Kondisi tersebut diperparah oleh dua variabel. Pertama, ajang ini merupakan duel capres yang sama dua kali berturut-turut. Sehingga seolah-olah Pilpres 2019 adalah final fighting (pertarungan terakhir) dua kubu yang terpolarisasi sejak lima tahun sebelumnya.
Kedua, agama kerap digunakan sebagai kayu bakar polarisasi melalui mimbar-mimbar dan majlis-majlis. Akibatnya, relasi sosial dikeruhkan oleh relijiusitas semu yang semata-mata dieksploitasi demi elektabilitas.
Isu agama difavoritkan sebagai medium agitasi, lantaran Indonesia ditahbiskan sebagai bangsa paling relijius menurut Pew Research Center melalui survey bertajuk The Global God Divide (2020) dengan angka yang spektakuler, yaitu 96%.
Pilpres yang akan diselenggarakan pada 2024 pun disebut masih berpotensi berhadapan dengan risiko serupa. Hal itu berpotensi tetap terjadi jika kesadaran kolektif mengenai pentingnya pandangan politik yang rasional, dan perhatian terhadap isu-isu strategis tidak segera dibangun.
Perubahan kondisi di atas sesungguhnya dapat dibangun dari sesuatu yang amat sederhana, yakni sikap tenggang rasa atas pilihan yang berbeda. Polarisasi dapat ditepis oleh kesadaran bahwa preferensi seseorang merupakan haknya sebagai warga negara.
Sikap tersebut hendaknya ditempatkan sebagai sikap yang fundamental di atas segalanya. Tenggang rasa terhadap perbedaan preferensi meliputi pula perbedaan pola pikir, visi, dan strategi.
Permainan-permainan jorok di tengah perbedaan tersebut mungkin akan dilancarkan oleh sekelompok orang. Namun, polarisasi yang dimaksudkan terjadi melalui pola tersebut dapat dihindari apabila masyarakat tidak terpancing. Fair play di dalam kontestasi pilpres harus dipercayakan sepenuhnya kepada aturan dan lembaga-lembaga negara yang bertugas. Sedangkan urusan moral yang mengiringinya ditimbang oleh norma dan rasionalitas.
Saran ini mungkin terdengar klise. Padahal, sesuatu yang klise itu boleh jadi ibarat penawar herbal yang mujarab dan bahannya mudah ditemukan di sekitar.

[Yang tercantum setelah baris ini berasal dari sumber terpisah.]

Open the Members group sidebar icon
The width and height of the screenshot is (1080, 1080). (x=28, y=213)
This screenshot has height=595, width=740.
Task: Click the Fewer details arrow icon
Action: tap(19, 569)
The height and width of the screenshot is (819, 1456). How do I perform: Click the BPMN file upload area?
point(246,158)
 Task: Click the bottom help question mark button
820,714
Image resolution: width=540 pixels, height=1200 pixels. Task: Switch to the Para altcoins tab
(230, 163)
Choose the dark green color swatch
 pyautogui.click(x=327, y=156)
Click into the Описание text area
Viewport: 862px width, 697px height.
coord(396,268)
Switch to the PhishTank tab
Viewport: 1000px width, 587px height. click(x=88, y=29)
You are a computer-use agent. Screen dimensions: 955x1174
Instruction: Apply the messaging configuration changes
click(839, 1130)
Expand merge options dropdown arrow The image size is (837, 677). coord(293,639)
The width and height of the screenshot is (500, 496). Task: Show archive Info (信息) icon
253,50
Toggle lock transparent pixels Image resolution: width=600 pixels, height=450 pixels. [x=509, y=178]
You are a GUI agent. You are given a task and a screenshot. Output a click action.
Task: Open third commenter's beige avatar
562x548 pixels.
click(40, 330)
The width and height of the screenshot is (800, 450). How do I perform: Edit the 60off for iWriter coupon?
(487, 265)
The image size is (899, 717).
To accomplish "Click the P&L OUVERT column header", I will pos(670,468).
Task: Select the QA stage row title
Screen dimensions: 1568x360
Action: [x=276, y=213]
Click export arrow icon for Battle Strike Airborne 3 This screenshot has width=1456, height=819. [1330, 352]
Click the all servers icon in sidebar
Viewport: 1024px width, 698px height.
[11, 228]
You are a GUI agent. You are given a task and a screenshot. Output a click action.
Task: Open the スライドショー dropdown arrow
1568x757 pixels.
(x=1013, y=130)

Mungkin, sebagian masyarakat cenderung berpaling dari sesuatu yang semestinya dilakukan. Seperti dikatakan sebuah ungkapan, “Bare necessities the simple bare necessities” atau standar minimum yang harus dilakukan, seperti berbuat baik, merespons perbuatan, dan tidak berbuat jahat.[]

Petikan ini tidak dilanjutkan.